▸ **Work request**:
Begin the copy at the line that contains "Instruction: Click the status", end it at the last line of the entries below, keep every word exact, and include no pictures.

-- Extracted information follows --

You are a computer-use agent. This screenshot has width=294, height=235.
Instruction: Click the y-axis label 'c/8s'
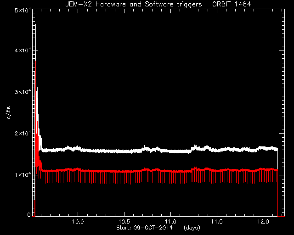point(9,113)
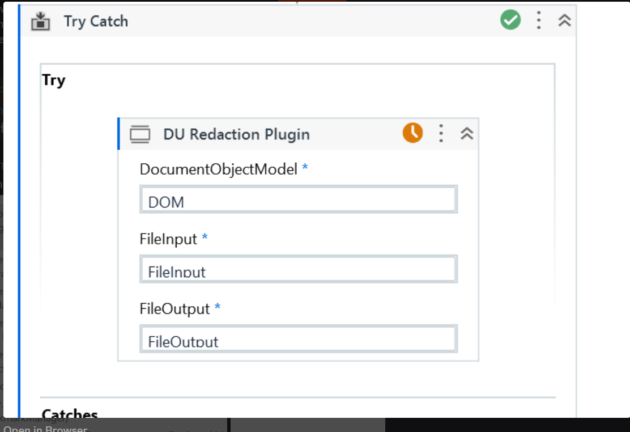Click the FileOutput property label
This screenshot has height=432, width=630.
click(x=174, y=309)
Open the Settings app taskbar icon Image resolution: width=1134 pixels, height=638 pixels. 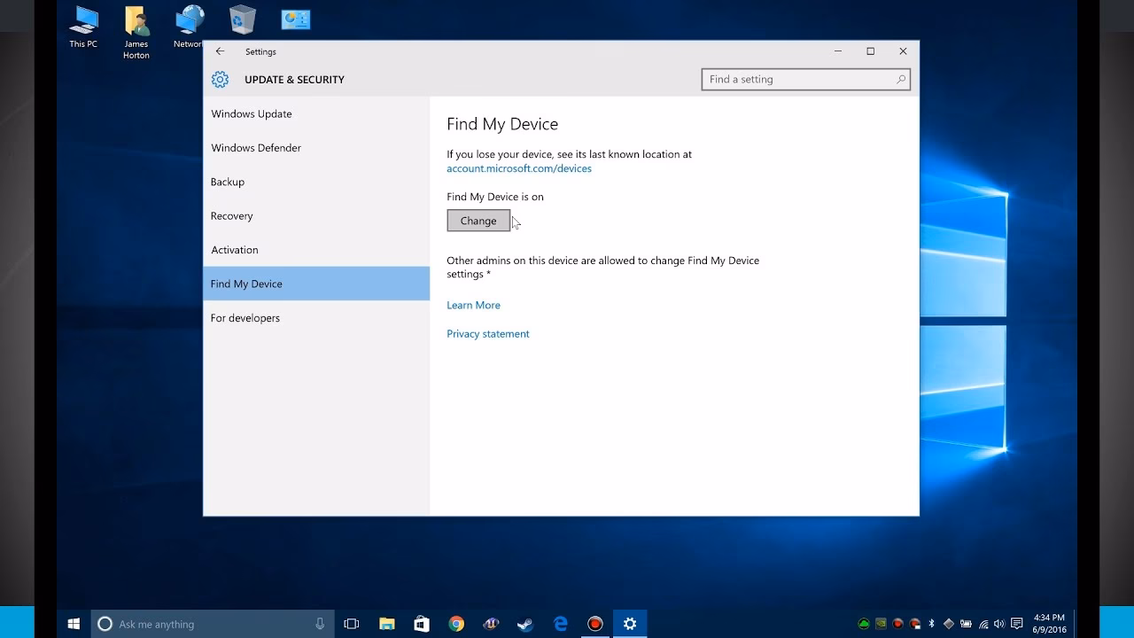coord(629,623)
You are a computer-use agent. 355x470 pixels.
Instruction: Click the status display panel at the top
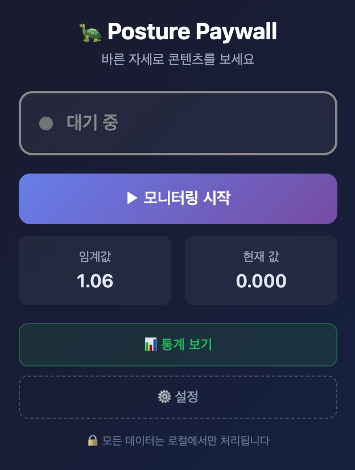tap(178, 123)
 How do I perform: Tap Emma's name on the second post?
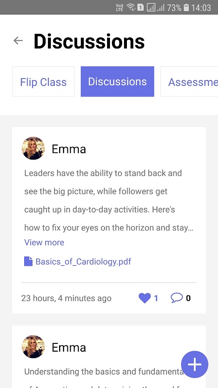69,347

-- Extracted information concluded --

▸ **Output for this exercise**:
Instruction: Click the status display panel at the top
tap(178, 123)
 How do I perform: Tap Emma's name on the second post?
69,347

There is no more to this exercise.